На этом знания Ульяшина исчерпывались, и теперь он в некотором замешательстве выуживал последние новости с поля боя из эмоционального разговора вышедших из ступора гостей.
То, что ни Якир, ни Красин не входили в редакцию «Хроники», а были лишь активными поставщиками информации для неё – это мелочи. Главное то, что Якир, судя по всему, сломался и пошёл, как тогда говорили, на активное сотрудничество со следствием.
– Он сказал, что изменил своё отношение к нашему движению и к своей деятельности в нём!
– До сих пор не могу в это поверить! Не мог он такое сказать!
– Но ведь сам сказал, Ире, во время свидания!
– Представьте, каково это было слушать Ире!
– В её положении!
– Варвары!
– Но ведь то, что материалы следствия убедили его в тенденциозном характере и объективной вредности «Хроники», – это не его слова! Его заставили это сказать!
– Как и то, что он просит прекратить выпуск «Хроники», так как каждый следующий выпуск будет удлинять ему и Красину срок заключения!

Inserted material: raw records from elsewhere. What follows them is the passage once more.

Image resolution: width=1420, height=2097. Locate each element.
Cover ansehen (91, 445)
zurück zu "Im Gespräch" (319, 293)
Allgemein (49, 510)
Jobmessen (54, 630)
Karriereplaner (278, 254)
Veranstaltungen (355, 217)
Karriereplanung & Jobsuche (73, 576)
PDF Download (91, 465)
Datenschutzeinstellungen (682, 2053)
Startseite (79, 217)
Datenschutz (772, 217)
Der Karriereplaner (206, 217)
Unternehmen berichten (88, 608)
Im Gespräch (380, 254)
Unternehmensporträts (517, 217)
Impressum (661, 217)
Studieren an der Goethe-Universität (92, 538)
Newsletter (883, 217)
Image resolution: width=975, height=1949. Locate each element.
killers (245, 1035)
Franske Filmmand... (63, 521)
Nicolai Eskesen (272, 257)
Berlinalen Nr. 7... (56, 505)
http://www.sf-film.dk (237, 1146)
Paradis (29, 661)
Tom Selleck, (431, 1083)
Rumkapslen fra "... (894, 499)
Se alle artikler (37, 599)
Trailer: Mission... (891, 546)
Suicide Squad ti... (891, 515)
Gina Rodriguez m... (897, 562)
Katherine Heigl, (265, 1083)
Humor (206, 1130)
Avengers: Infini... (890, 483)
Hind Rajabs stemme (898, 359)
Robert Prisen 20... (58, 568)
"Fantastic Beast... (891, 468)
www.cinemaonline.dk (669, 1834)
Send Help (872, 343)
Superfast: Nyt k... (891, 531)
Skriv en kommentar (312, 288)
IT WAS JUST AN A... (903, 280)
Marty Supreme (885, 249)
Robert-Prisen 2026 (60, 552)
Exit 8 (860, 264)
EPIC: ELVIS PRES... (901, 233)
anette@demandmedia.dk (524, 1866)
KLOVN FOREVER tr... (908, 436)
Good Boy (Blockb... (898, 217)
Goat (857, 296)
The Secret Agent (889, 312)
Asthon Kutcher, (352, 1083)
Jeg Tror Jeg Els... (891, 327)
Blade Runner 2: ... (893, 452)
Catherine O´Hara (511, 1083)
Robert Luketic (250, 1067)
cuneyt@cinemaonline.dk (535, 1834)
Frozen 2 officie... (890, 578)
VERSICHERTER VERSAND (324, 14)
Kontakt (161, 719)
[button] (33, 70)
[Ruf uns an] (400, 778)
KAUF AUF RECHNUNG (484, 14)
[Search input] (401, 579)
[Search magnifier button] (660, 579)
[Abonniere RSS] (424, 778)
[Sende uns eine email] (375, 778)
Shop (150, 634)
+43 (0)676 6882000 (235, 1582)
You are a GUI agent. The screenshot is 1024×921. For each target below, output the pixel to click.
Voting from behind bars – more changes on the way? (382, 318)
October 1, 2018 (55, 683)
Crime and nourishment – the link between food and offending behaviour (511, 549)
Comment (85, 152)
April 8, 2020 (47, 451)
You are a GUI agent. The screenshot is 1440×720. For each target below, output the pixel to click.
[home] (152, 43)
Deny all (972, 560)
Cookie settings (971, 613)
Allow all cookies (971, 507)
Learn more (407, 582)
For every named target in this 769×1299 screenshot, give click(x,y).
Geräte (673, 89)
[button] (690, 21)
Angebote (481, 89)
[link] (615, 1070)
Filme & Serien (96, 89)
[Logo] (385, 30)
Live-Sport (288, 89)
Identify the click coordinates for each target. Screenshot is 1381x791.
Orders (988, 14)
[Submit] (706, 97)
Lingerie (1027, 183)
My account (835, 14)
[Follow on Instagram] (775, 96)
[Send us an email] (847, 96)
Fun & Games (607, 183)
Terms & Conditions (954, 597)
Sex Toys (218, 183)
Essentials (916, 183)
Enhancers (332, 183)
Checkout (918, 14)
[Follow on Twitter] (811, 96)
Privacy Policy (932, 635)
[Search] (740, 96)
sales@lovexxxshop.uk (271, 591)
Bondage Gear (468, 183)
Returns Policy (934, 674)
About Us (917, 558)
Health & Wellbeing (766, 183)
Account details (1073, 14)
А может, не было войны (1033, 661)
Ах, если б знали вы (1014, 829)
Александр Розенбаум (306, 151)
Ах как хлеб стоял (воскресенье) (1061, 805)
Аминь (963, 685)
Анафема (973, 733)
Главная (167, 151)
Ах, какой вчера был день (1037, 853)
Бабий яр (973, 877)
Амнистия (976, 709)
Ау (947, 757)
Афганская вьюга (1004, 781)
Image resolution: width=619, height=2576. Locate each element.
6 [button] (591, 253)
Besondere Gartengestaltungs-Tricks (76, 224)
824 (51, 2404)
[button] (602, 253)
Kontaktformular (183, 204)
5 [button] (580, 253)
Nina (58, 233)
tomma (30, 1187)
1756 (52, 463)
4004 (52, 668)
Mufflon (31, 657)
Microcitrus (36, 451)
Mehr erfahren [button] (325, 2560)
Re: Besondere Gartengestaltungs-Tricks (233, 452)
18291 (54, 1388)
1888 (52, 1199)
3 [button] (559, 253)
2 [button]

– Дело Сталина живёт и побеждает!
– Методы те же, да и люди!
– Какие они люди?!
Тихо прошелестела фраза, что Якир уже давно спился с катушек, его и пытать-то не надо было, разве что подержать несколько дней сухим, а потом пообещать море водки, если заговорит. Но эти слова только подлили масла в огонь.
– Да, он болен! Но это же бесчеловечно держать тяжело больного человека в тюрьме!
– Подло пользоваться его слабостью и такими недостойными, позорными методами выбивать из него нужные показания!
Понял также Ульяшин причину обеспокоенности всех собравшихся: Якир передал недвусмысленную угрозу КГБ, что с выходом каждого выпуска будут производиться новые аресты, причем арестовывать будут не обязательно тех, кто непосредственно принимал участие в работе над выпуском. Тут впервые в его голове промелькнула тень непонимания и сомнения. Чего они так волнуются? Понятно же, что на понт берут! Захотели бы арестовать – арестовали бы. Всё ж таки КГБ – солидная лавка, одно слово – Контора.
– Это произвол! Они не посмеют!
«Ещё как посмеют!» – воскликнул про себя Ульяшин и тут же услышал эхо с разных сторон стола.